Expression of deoxynucleotide carrier is not associated with the mitochondrial DNA depletion caused by anti-HIV dideoxynucleoside analogs and mitochondrial dNTP uptake

Abstract

Our previous studies suggested that the dNTP/dNDP transporter systems that exist in mitochondria for transporting dNTP/dNDP from the cytoplasm to the mitochondria for mitochondrial DNA (mtDNA) synthesis play a critical role in delayed cytotoxicity of anti-human immunodeficiency virus (HIV) dideoxynucleoside analogs in mitochondria. A protein, termed mitochondrial deoxynucleotide carrier (DNC), based on its ability to transport dNTPs in reconstituted proteoliposomes, was recently isolated. Lacking cellular information to substantiate DNC's involvement in the delayed cytotoxicity of dideoxynucleoside analogs, we expressed DNC and reconstituted it into proteoliposomes. The Km values for dNTPs uptake by reconstituted DNC were in the millimolar range, which is a thousandfold higher than that of the physiological level. Furthermore, we found that overexpressing DNC (wt and G177A-mutated DNC) in RKO cells did not sensitize the cells to the mtDNA depletion caused by β-D-2′,3′-dideoxycytidine (ddC), 2′,3′-didehydro-2′,3′-dideoxythymidine, and 2′,3′-dideoxyinosine or affect the mtDNA recovery rate after ddC treatment.
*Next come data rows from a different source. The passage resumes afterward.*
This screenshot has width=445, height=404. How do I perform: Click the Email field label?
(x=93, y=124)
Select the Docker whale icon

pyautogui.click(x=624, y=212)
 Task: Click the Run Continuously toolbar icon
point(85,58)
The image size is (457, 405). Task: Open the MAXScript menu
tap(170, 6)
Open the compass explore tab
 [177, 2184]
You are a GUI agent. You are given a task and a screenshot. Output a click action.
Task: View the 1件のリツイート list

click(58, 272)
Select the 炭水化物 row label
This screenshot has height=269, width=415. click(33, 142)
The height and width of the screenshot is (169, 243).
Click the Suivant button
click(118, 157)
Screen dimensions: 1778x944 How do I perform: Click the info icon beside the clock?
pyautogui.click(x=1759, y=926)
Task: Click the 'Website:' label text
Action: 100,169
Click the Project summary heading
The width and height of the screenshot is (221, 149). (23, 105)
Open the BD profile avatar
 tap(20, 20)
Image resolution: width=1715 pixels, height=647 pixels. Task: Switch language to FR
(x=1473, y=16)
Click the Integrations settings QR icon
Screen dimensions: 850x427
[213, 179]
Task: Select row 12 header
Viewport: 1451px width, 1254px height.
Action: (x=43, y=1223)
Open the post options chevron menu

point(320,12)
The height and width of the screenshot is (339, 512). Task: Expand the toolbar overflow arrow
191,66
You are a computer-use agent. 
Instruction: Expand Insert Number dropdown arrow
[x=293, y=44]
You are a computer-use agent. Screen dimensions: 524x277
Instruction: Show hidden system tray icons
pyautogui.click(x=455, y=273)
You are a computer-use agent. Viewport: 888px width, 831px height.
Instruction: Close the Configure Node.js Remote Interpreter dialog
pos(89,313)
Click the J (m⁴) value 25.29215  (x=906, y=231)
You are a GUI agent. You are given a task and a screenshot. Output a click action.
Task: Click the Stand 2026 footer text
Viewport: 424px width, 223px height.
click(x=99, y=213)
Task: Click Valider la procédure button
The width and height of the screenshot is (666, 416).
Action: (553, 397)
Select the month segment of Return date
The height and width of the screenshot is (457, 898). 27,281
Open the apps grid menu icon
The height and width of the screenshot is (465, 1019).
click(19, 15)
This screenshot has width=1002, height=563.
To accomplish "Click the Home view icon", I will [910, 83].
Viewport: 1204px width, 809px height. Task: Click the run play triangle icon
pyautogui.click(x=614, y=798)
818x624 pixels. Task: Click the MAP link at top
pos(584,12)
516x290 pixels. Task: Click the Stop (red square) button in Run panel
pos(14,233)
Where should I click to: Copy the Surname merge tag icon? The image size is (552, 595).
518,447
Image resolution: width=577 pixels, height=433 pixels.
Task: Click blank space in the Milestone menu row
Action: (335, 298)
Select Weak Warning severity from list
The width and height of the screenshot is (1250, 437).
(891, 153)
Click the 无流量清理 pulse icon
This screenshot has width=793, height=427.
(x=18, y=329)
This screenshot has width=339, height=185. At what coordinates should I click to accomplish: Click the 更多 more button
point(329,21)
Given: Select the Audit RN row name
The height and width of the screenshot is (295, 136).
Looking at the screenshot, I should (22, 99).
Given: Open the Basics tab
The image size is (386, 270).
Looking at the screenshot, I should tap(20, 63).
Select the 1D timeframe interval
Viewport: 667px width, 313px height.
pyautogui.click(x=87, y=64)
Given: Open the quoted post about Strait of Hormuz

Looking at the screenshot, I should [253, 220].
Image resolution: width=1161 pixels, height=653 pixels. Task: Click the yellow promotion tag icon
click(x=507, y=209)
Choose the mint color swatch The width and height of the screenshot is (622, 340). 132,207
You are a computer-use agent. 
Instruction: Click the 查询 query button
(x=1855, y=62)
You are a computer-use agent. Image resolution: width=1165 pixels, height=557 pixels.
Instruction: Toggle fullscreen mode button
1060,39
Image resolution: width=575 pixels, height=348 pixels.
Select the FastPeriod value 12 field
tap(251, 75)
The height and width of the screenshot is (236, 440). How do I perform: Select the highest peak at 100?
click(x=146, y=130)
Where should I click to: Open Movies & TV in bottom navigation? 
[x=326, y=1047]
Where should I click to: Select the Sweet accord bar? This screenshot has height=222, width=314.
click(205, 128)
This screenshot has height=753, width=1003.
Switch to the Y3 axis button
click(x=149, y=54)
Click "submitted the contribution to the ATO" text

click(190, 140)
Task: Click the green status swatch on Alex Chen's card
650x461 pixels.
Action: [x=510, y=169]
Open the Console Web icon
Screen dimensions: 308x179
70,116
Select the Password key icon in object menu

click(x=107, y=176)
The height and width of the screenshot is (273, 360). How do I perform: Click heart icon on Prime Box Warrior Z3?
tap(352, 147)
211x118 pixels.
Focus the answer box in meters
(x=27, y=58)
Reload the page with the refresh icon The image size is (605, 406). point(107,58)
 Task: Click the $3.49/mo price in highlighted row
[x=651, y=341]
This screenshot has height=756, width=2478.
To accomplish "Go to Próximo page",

Mitochondria isolated from DNC-overexpressing cells did not significantly differ from that isolated from RKO cells in terms of the rate of uptake or the incorporation of dTTP into mitochondria DNA. Down-regulation of DNC expression by small interfering RNA was also ineffective in changing the action of dideoxynucleoside analogs on the mtDNA depletion and the rate of dTTP uptake into isolated mitochondria. Down-regulation of both DNC and thymidine kinase-2 also did not cause mtDNA depletion. We conclude that DNC does not play an important role in the delayed cytotoxicity (mtDNA depletion) of anti-HIV dideoxynucleoside analogs and dNTPs uptake into mitochondria.